NCLEX-RN
Psychosocial Integrity NCLEX Questions Quizlet
1. An older adult who recently began self-administration of insulin calls the nurse daily to review the steps that should be taken when giving an injection. The nurse has assessed the client's skills during two previous office visits and knows that the client is capable of giving the daily injection. Which response by the nurse is likely to be most helpful in encouraging the client to assume total responsibility for the daily injections?
- A. "I know you are capable of giving yourself the insulin."
- B. "Giving yourself the injection seems to make you nervous."
- C. "When I watched you give yourself the injection, you did it correctly."
- D. "Tell me what you want me to do to help you give yourself the injection at home."
Correct answer: C
Rationale: The most appropriate response by the nurse in this scenario is option C. By acknowledging and affirming the client's demonstrated ability to self-administer the injection correctly, the nurse is providing positive reinforcement. This positive reinforcement helps to build the client's confidence and encourages them to take total responsibility for their daily injections. Option A, while positive, does not specifically reinforce the client's behavior related to giving the injection. Option B focuses on the client's feelings of nervousness, which may not be helpful in promoting independence. Option D, by offering help without assessing the client's actual needs, reinforces dependence on the nurse rather than encouraging self-reliance.
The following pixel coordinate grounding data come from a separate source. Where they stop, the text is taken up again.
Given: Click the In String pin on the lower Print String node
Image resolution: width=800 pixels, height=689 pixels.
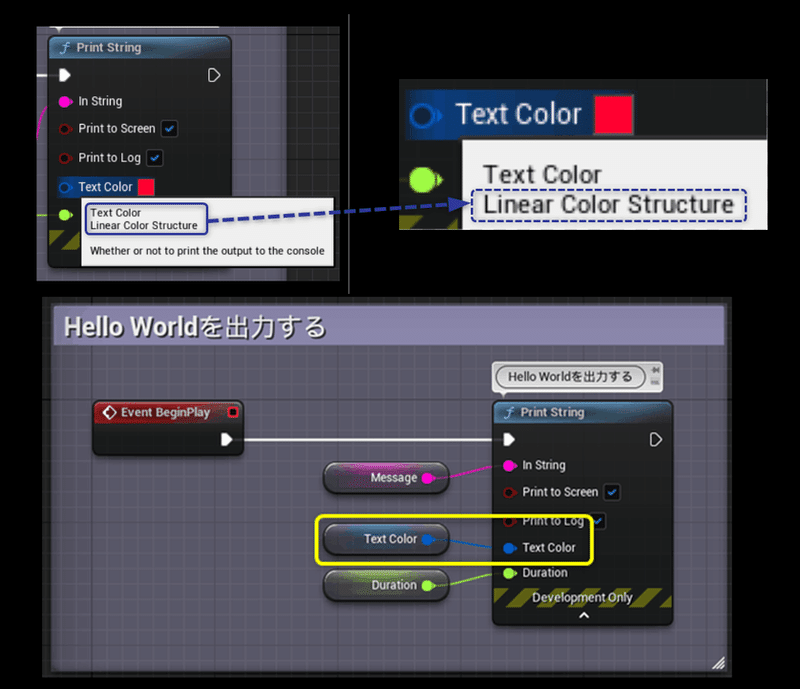Looking at the screenshot, I should (510, 465).
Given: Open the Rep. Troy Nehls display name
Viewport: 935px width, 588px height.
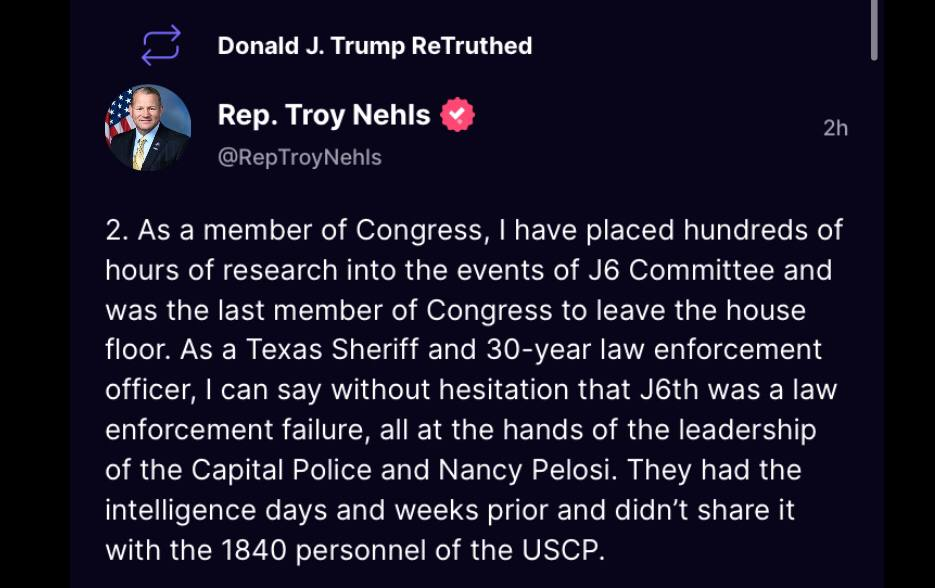Looking at the screenshot, I should (324, 116).
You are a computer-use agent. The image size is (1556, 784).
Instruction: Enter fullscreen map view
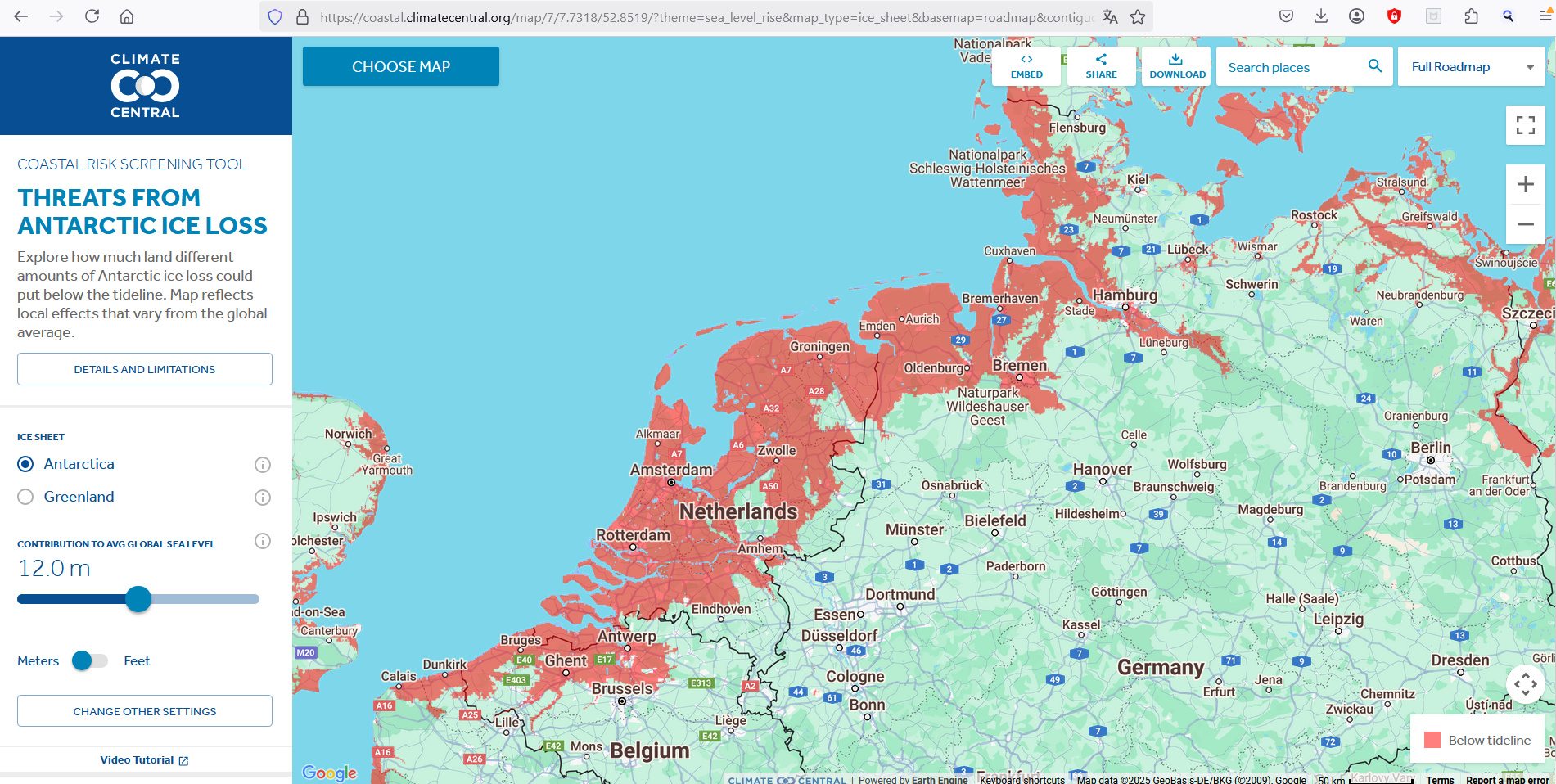[x=1525, y=125]
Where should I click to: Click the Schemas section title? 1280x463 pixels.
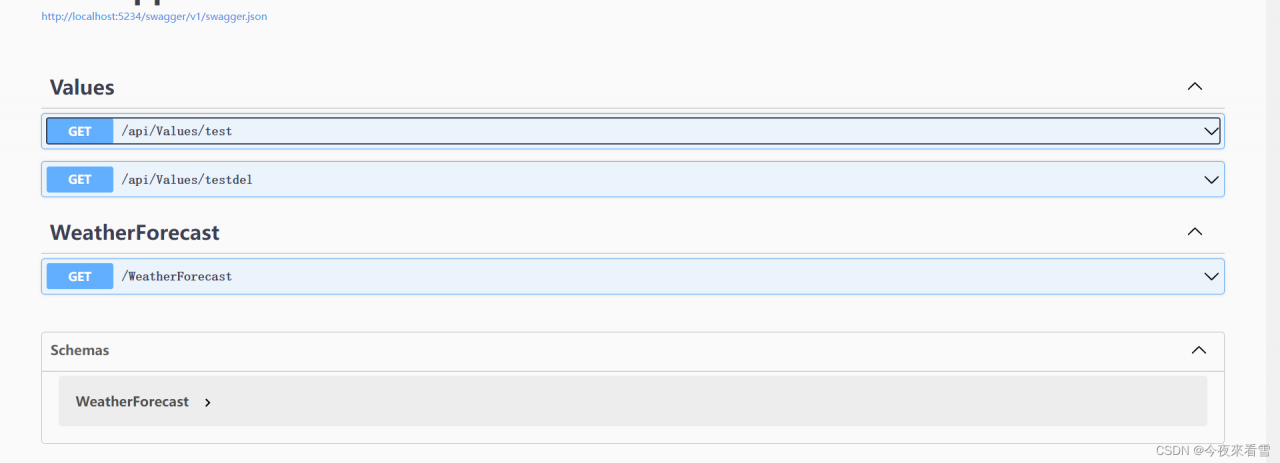pyautogui.click(x=80, y=351)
2. An older woman has lived alone since the death of her husband 10 years ago, and she has a long list of vague complaints. Which assessment is the priority for the home health nurse to perform?
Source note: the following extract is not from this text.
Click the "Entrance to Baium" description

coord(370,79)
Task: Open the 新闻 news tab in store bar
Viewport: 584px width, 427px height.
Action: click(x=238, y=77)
- A. Assess for feelings of loneliness and isolation.
- B. Determine if the client has unresolved grief.
- C. Determine if there are safety issues.
- D. Ask about the availability of support systems.
Correct answer: C
Rationale: The priority assessment for the home health nurse in this scenario is to determine if there are safety issues. The client is an older woman living alone with a long list of vague complaints, indicating several risk factors. Ensuring her safety should be the primary concern. While assessing for feelings of loneliness, isolation, or grief is important, ensuring the client's safety takes precedence due to her vulnerable situation. Although assessing the availability of support systems is essential in a home health assessment, safety issues must be addressed first given the client's profile.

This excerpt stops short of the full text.